Defendant also claims that he was denied effective assistance of counsel in that defense counsel failed to raise the argument that defendant's statements made during the custodial interrogation were inadmissible because he had not been given Miranda[2] warnings. However, again, we are not convinced that counsel was necessarily ineffective for failing to argue this issue, because the issue could have gone either way.

The right against self-incrimination is guaranteed by both the United States and Michigan Constitutions. US Const, Am V; Const 1963, art 1, § 17. The Michigan constitutional provision is construed no more liberally than the federal guarantee. *190 People v Burhans, 166 Mich App 758, 761; 421 NW2d 285 (1988).

Statements of an accused made during custodial interrogation are inadmissible unless the accused voluntarily, knowingly, and intelligently waived his Fifth Amendment rights. Miranda v Arizona, 384 US 436, 444; 86 S Ct 1602; 16 L Ed 2d 694 (1966). Warnings required under Miranda must be given when a person is in custody or otherwise deprived of freedom of action in any significant manner. People v Hill, 429 Mich 382, 384; 415 NW2d 193 (1987). The totality of the circumstances must be examined to determine whether the defendant was in custody at the time of the interrogation. People v Williams, 171 Mich App 234, 237; 429 NW2d 649 (1988). The key question is whether the accused reasonably could have believed that he was not free to leave. Id.

Here, the undisputed facts adduced at the evidentiary hearing indicate that defendant, a senior, was summoned to the principal's office at his school and was greeted by the police officer, who frisked him for weapons. Thereafter, without advising defendant of his Miranda rights, the officer questioned defendant regarding whether he had brought a gun to school. After the gun was produced, defendant admitted that it was his. Although, the police officer testified that defendant was free to leave at any time, there was no evidence that this message was conveyed to defendant. These facts could support a finding that defendant reasonably believed that he was not free to leave.
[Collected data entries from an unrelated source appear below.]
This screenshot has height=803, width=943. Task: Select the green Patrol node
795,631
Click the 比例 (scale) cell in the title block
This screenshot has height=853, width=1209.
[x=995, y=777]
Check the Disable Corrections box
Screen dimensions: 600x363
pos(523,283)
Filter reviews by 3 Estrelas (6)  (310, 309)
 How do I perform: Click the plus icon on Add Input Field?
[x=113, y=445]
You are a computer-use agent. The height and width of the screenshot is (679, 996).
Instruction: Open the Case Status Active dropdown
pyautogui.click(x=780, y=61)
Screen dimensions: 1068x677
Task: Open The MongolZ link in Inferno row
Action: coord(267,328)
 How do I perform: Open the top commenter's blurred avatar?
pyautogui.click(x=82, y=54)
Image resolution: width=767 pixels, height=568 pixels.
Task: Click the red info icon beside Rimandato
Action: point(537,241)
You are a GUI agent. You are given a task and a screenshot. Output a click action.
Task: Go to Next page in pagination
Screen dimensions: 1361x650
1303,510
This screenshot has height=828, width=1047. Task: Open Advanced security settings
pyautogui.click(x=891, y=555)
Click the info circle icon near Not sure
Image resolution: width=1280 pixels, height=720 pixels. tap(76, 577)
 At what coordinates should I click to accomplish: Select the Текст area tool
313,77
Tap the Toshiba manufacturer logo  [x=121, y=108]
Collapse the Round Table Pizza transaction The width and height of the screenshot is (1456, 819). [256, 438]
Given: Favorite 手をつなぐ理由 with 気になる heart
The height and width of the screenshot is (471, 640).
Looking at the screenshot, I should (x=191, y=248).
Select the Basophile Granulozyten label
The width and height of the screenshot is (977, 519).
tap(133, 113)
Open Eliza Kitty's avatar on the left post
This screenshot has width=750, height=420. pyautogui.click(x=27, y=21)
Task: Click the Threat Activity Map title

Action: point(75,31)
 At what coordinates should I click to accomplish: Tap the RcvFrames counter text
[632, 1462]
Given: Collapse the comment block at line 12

Williams, supra, p 237.

On the other hand, no one ever told defendant that he was under arrest, and he was permitted to leave the principal's office after being questioned. The detention was brief and occurred in a school principal's office rather than at the police station *191 or a squad car. Thus, the questioning was noncustodial, and the environment was not "police dominated." See Berkemer v McCarty, 468 US 420; 104 S Ct 3138; 82 L Ed 2d 317 (1984).

Considering the totality of the circumstances, one could make an argument that defendant was effectively under arrest. However, we are not convinced that defense counsel was ineffective for failing to argue that defendant's confession should have been suppressed, because it is unclear whether defendant would have prevailed on the issue.

III

Given that defendant had two potential constitutional defenses to the charge of carrying a concealed weapon, the question is whether defendant was entitled to withdraw his guilty plea because it was not made voluntarily and understandingly. Oakland Prosecutor, supra.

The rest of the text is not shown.